A molecular simulation study of the effects of stationary phase and solute chain length in reversed-phase liquid chromatography

The effects of stationary phase and solute chain length are probed by carrying out Monte Carlo simulations of dimethyl triacontyl (C30), dimethyl octadecyl (C18), dimethyl octyl (C8), and trimethyl (C1) silane grafted, and bare silica stationary phases in contact with a water/methanol mobile phase and by examining the retention of solutes from 1 to 14 carbons in length. Fairly small differences in structure are observed when comparing the C30, C18, C8 systems and the retention mechanism of nonpolar alkane solutes shows contribution from both partitioning and adsorption on all three of these stationary phases. Unlike in the other systems, the mobile phase solvent is highly structured at its interface with the C1 and bare silica phases, the former being enriched in methanol and the latter in water. Alkane solutes are unretained at the bare silica surface while alcohol solutes are only slightly enriched at the silica surface due to hydrogen bonding with surface silanols and surface bound solvent.

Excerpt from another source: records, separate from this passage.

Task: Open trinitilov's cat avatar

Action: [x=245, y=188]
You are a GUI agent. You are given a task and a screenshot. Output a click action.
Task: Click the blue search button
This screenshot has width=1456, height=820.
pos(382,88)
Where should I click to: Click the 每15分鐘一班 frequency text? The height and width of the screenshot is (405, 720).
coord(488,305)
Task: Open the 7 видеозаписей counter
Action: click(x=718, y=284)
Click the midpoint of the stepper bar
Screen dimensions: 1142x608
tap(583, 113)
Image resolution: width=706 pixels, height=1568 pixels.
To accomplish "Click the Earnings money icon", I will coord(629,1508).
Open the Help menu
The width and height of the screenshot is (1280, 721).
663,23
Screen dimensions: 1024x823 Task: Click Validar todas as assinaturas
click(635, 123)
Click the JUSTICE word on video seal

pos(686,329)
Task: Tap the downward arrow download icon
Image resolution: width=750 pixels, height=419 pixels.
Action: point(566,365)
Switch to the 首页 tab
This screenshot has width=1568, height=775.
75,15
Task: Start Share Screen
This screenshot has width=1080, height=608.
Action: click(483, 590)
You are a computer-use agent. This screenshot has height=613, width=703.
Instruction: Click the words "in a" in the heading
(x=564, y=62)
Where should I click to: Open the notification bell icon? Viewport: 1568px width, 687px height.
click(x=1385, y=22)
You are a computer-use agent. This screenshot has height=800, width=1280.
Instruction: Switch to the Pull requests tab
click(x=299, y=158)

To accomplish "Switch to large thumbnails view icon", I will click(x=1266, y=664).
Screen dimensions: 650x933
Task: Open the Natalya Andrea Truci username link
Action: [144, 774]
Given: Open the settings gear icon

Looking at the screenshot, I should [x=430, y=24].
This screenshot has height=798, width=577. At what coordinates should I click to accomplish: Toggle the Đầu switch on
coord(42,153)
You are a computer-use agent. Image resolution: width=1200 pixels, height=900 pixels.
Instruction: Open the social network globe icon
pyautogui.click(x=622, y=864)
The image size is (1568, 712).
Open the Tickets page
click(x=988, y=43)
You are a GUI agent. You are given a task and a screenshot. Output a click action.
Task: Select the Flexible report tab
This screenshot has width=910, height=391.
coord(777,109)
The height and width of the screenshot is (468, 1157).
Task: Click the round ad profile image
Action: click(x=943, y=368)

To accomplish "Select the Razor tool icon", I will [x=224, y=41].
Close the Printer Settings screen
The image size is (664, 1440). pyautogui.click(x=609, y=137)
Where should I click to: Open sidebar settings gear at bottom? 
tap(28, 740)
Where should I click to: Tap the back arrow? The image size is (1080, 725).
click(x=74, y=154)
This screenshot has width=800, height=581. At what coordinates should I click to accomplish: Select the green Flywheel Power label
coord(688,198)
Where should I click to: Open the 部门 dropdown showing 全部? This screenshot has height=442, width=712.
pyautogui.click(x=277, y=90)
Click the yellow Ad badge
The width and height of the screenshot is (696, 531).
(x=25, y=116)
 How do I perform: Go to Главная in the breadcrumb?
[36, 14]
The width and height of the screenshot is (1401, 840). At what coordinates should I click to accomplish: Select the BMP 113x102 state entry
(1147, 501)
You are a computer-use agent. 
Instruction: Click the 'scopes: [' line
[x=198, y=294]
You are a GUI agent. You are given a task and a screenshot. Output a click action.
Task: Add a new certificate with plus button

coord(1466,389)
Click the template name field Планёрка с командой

With regard to solute size, it appears that the retention mechanism is not affected by the chain length of the solute.

► Molecular simulations are used to probe the effects of chain length in RPLC.
► There are no major differences in the retention mechanism on C30, C18, and C8 phases.
► C1 and bare silica phases are unique in their solvation and retentive properties.
► The retention mechanism is not changed when the length of the solute is increased.